[PATCH] D23981: Add StringRef::scan_between
Zachary Turner via llvm-commits
llvm-commits at lists.llvm.org
Mon Aug 29 13:26:18 PDT 2016
zturner added inline comments.
Comment at: include/llvm/ADT/StringRef.h:501
@@ +500,3 @@
+ /// Returns a StringRef representing the first occurrence of a string Result
+ /// such that \p Left + Result + \p Right is a substring of *this. When
+ /// \p Left is empty, the result is taken from the beginning of the string
> This description is not 100% accurate. See my next comment.
The description could probably be improved.
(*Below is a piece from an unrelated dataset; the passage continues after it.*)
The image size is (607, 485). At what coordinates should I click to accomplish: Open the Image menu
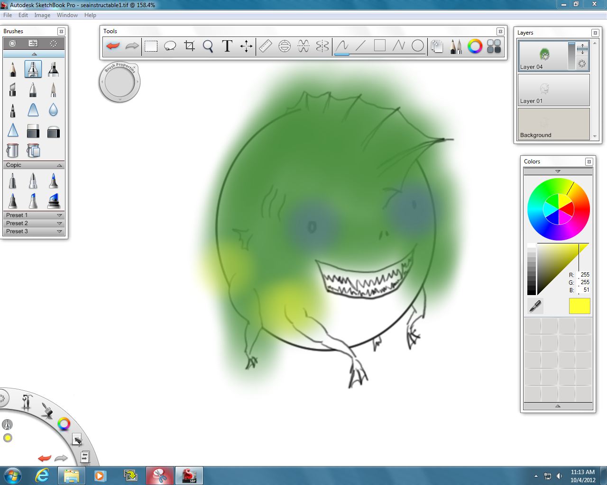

Comment at: unittests/ADT/StringRefTest.cpp:382
@@ +381,3 @@
+ EXPECT_EQ("ScanBetween", Str.scan_between("::", "()"));
+ EXPECT_EQ("::ScanBetween()", Str.scan_between("StringRefTest", "ABCDE"));
+ EXPECT_EQ("", Str.scan_between("ABCDE", "::"));
> The expectation here surprised me. Given that "ABCDE" doesn't exist in the string, I'd expect there to be no match (as with the next example). But there's an asymmetry here.
> I'm not necessarily opposed to this, but I think it's worth discussing since surprising behavior from an API leads to misuse of the API. At a minimum, the description of the method needs to be corrected to make this behavior explicit.
> Consider `Foo.scan_between("(", ")")`. Would you really want a non-empty result if `Foo` did not have a matched pair of parentheses?
When I came up with these semantics, I decided to treat "I didn't find the string" not as an error, but as an "I made it to the end, keep going".
This roughly matches the semantics of `split()`, where if if `A.split(B)` doesn't find `B`, it returns `(A, "")`.